══ Data for this task ══

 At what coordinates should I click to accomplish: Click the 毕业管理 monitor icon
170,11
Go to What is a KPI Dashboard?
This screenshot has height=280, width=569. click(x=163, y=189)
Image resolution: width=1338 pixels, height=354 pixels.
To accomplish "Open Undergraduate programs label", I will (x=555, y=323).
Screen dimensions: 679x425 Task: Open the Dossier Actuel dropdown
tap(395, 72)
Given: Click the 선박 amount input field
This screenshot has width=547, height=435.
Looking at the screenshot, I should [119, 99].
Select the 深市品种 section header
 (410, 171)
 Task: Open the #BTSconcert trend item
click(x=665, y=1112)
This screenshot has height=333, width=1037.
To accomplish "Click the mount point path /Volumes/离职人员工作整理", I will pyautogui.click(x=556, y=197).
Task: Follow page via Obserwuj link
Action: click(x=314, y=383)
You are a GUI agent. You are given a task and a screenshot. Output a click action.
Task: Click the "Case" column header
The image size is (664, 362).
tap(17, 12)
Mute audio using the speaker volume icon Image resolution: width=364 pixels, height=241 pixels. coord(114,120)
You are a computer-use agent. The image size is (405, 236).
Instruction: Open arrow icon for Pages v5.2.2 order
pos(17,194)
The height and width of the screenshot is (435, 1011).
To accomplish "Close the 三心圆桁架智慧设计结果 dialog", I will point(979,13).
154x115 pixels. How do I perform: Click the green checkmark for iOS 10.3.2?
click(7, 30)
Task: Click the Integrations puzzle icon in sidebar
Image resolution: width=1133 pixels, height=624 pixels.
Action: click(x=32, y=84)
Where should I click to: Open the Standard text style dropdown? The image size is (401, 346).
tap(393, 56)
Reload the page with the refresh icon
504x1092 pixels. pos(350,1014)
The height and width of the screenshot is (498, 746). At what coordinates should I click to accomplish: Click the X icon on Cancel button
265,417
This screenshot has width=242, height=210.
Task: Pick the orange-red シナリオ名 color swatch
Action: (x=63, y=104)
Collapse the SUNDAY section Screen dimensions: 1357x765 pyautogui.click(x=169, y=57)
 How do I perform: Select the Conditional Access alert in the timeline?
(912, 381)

═══

* [Objective]: Turn every line of the entries above into a JSON list of strings, one string per line, and leave out any blank lines.

* [Problem solution]:
[
  " At what coordinates should I click to accomplish: Click the 毕业管理 monitor icon",
  "170,11",
  "Go to What is a KPI Dashboard?",
  "This screenshot has height=280, width=569. click(x=163, y=189)",
  "Image resolution: width=1338 pixels, height=354 pixels.",
  "To accomplish \"Open Undergraduate programs label\", I will (x=555, y=323).",
  "Screen dimensions: 679x425 Task: Open the Dossier Actuel dropdown",
  "tap(395, 72)",
  "Given: Click the 선박 amount input field",
  "This screenshot has width=547, height=435.",
  "Looking at the screenshot, I should [119, 99].",
  "Select the 深市品种 section header",
  " (410, 171)",
  " Task: Open the #BTSconcert trend item",
  "click(x=665, y=1112)",
  "This screenshot has height=333, width=1037.",
  "To accomplish \"Click the mount point path /Volumes/离职人员工作整理\", I will pyautogui.click(x=556, y=197).",
  "Task: Follow page via Obserwuj link",
  "Action: click(x=314, y=383)",
  "You are a GUI agent. You are given a task and a screenshot. Output a click action.",
  "Task: Click the \"Case\" column header",
  "The image size is (664, 362).",
  "tap(17, 12)",
  "Mute audio using the speaker volume icon Image resolution: width=364 pixels, height=241 pixels. coord(114,120)",
  "You are a computer-use agent. The image size is (405, 236).",
  "Instruction: Open arrow icon for Pages v5.2.2 order",
  "pos(17,194)",
  "The height and width of the screenshot is (435, 1011).",
  "To accomplish \"Close the 三心圆桁架智慧设计结果 dialog\", I will point(979,13).",
  "154x115 pixels. How do I perform: Click the green checkmark for iOS 10.3.2?",
  "click(7, 30)",
  "Task: Click the Integrations puzzle icon in sidebar",
  "Image resolution: width=1133 pixels, height=624 pixels.",
  "Action: click(x=32, y=84)",
  "Where should I click to: Open the Standard text style dropdown? The image size is (401, 346).",
  "tap(393, 56)",
  "Reload the page with the refresh icon",
  "504x1092 pixels. pos(350,1014)",
  "The height and width of the screenshot is (498, 746). At what coordinates should I click to accomplish: Click the X icon on Cancel button",
  "265,417",
  "This screenshot has width=242, height=210.",
  "Task: Pick the orange-red シナリオ名 color swatch",
  "Action: (x=63, y=104)",
  "Collapse the SUNDAY section Screen dimensions: 1357x765 pyautogui.click(x=169, y=57)",
  " How do I perform: Select the Conditional Access alert in the timeline?",
  "(912, 381)"
]